- Directed by: Ram Babu Gurung
- Written by: Ram Babu Gurung
- Starring: Dayahang Rai Gaurav Pahari Menuka Pradhan Buddhi Tamang
- Release date: 29 March 2019 (Nepal);
- Country: Nepal
- Language: Nepali

= Saili (film) =

Saili is a 2019 Nepali drama film, directed by Ram Babu Gurung. The film stars Dayahang Rai, Gaurav Pahari, Menuka Pradhan, Buddhi Tamang, Maotse Gurung. It is about labour migration of Nepalese youths.

== Cast ==

- Dayahang Rai
- Gaurav Pahari
- Menuka Pradhan
- Buddhi Tamang
- Maotse Gurung

== Reception ==
Diwakar Pyakurel of OnlineKhabar found the film to be "realistic humane story". Abhimanyu Dixit of The Kathmandu Post wrote "At a time when Nepali films are as dismal as they are, Saili stands out.
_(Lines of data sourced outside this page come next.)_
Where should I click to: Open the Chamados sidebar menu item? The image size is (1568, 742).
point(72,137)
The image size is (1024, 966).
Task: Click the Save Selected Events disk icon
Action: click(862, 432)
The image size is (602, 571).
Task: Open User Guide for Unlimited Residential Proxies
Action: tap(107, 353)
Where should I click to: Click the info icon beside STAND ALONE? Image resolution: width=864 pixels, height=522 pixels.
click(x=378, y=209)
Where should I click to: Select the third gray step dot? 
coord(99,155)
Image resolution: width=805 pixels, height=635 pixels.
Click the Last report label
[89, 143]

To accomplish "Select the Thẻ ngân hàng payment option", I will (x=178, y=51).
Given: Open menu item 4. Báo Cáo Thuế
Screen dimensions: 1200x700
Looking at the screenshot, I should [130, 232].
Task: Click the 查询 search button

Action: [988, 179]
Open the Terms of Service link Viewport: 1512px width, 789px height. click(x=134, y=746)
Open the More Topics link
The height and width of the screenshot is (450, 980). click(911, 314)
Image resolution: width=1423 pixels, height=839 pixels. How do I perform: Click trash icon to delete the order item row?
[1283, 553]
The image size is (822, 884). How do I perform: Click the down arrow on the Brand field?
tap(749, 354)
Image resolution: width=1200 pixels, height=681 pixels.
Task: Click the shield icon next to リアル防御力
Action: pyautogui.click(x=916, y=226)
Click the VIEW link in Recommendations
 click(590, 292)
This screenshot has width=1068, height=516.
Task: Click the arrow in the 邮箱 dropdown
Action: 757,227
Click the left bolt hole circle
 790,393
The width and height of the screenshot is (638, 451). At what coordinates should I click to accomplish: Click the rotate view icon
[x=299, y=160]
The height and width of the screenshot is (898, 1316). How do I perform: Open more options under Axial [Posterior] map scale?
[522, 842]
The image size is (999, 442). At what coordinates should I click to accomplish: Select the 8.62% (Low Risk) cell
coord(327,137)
It presents a dose of reality that will please an audience fed up with glossier fares that provide little substance. Saili has substance, but it also has shortcomings that should be looked upon as opportunities for future filmmakers, especially writer-director Ram Babu Gurung". The Annapurna Express praised the film writing "Saili is exactly what cinema should be: a piece of art".